We didn't go looking for a routing mechanism in dense transformer models — there isn't one in the architecture. But every token entering Mistral-7B, Mistral-Small-24B, and Qwen3-4B gets routed into one of two processing paths at layers 3-4, and the routing is consistent enough that it's clearly a real circuit, not a statistical artifact.

The core finding

Every token entering the model gets routed into one of two paths:

• Mode A (93–95% of tokens): shallow processing, minimal transformation
• Mode B (5–7%): deep processing, massive representational shift

There's no mixture-of-experts routing. There's no explicit gating layer. The model develops this routing during training, on its own.
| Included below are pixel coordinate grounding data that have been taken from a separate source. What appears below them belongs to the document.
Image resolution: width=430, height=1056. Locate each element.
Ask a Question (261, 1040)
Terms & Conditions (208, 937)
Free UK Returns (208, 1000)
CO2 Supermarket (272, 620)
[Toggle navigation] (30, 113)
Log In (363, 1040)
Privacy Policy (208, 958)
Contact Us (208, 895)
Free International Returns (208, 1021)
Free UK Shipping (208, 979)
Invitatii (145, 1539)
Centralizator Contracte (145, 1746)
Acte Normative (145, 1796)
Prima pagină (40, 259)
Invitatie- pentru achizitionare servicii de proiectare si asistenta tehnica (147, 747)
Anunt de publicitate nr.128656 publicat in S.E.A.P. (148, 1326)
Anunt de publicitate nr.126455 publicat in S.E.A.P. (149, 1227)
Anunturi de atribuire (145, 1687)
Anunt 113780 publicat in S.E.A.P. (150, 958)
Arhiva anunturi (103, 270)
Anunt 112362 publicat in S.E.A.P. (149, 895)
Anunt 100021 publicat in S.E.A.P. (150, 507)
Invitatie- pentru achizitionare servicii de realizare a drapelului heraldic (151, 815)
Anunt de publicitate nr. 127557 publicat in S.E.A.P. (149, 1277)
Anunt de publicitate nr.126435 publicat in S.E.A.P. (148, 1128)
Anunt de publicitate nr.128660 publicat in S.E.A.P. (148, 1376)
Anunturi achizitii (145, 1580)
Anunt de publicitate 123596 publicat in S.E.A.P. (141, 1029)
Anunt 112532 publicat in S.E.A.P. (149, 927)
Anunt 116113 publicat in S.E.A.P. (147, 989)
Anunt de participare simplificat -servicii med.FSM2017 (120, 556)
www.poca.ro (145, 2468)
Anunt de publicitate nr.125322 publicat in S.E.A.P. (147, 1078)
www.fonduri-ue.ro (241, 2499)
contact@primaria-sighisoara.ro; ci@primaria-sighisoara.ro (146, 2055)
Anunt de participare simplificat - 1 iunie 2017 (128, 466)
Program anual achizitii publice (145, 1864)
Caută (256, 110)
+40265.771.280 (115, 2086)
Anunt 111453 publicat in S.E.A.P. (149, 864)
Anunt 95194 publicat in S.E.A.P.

Cross-architecture confirmation

Model	Family	Parameters	Gate Layer	Mode B share
Mistral-7B	Mistral	7B	L3-4	~50% of outlier tokens
Mistral-Small-24B	Mistral	24B	L3-4	47.6% of responses
Qwen3-4B	Qwen	4B	L3-4	7.27% of tokens

Statistical evidence

Model	Evidence
Mistral-7B	L2-L3 avg distance +2,170%, std dev +17,750%, avg/median ratio 17.9×
Mistral-Small-24B	Cohen's d = 4.8, Silhouette = 0.83, AUC-ROC = 0.97, p < 0.001
Qwen3-4B	Feature 374 correlation 0.96 across L3–L5, bimodal ratio 1.09

Causal proof

Ablating the gate at Layer 3 in Qwen3-4B:

Metric	Baseline	After ablation	Change
L6 Mode B mean	308.6	20.5	-93.4%
L6 extreme tokens (>p99.9)	20	0	-100%
L6 max	11,475.4	147.3	-98.7%

Removing the gate removes the downstream behavior. That's the test we wanted — a functional circuit, not a correlation.

Three-stage pipeline (Qwen3-4B, 200K tokens)

Stage	Layers	Behavior	Mode B %
Shallow triage	L0–L5	Bimodal gate, selective routing	5–17%
Deep explosion	L6–L15	Std dev explodes 4,289%, tokens leave vocabulary space	0.1%
Final routing	L16–L35	Steady divergence, second bimodal gate at L35	0.2–10.9%

The L5 compression dip

Every L6-extreme token follows the same trajectory: scores build through L0–L4, drop at L5, then explode 300×+ at L6.

Token ' unwanted':  L3=43.4, L4=48.3, L5=31.2, L6=11,409.6
Token ' tops':      L3=38.5, L4=45.1, L5=25.7, L6=10,678.6

It's a two-stage funnel: 100% of L6-extreme tokens were L3 Mode B, but only 1.6% of L3 Mode B tokens become L6-extreme. The first gate qualifies; the second commits.

Where standard SAEs break

Sparse autoencoders, the dominant interpretability tool, completely fail on deep computation layers in these models. A pipeline of SipIt invertibility + a pre-trained SAE + GLP diffusion prior recovers what they miss.

Layer	Role	SAE explained variance	Pipeline explained variance
L3	Gate	92.2%	99.99%
L5	Compression	85.2%	99.99%
L6	Explosion	-905%	100.0%
L8	Post-explosion	-1,111%	100.0%
L16	Deep compute	-1,058%	100.0%
L24	Deepest	-3,059%	100.0%
L35	Final gate	86.9%	99.97%

The takeaway we drew: deep computation layers use dense / distributed representations, not the sparse features SAEs are built to extract. That's a blind spot in the dominant interpretability approach, not a defect in our SAEs.

Thinking-mode experiment

Qwen3's <think> token does not widen the gate. It amplifies depth.

Layer	Baseline Mode B %	Think Mode B %	Baseline max	Think max
L6	0.2%	0.2%	11,679	17,013 (+45.6%)
L35	8.9%	8.1%	3,896	7,272 (+86.7%)

Emotion probe results

Category	L6 mean	L6 max	vs. neutral
Emotion	7,218	10,405	+48%
High valence	6,383	7,639	+31%
Neutral	4,874	5,438	baseline

The gate fires on the first token of the sentence. The model decides at onset whether deep processing is needed.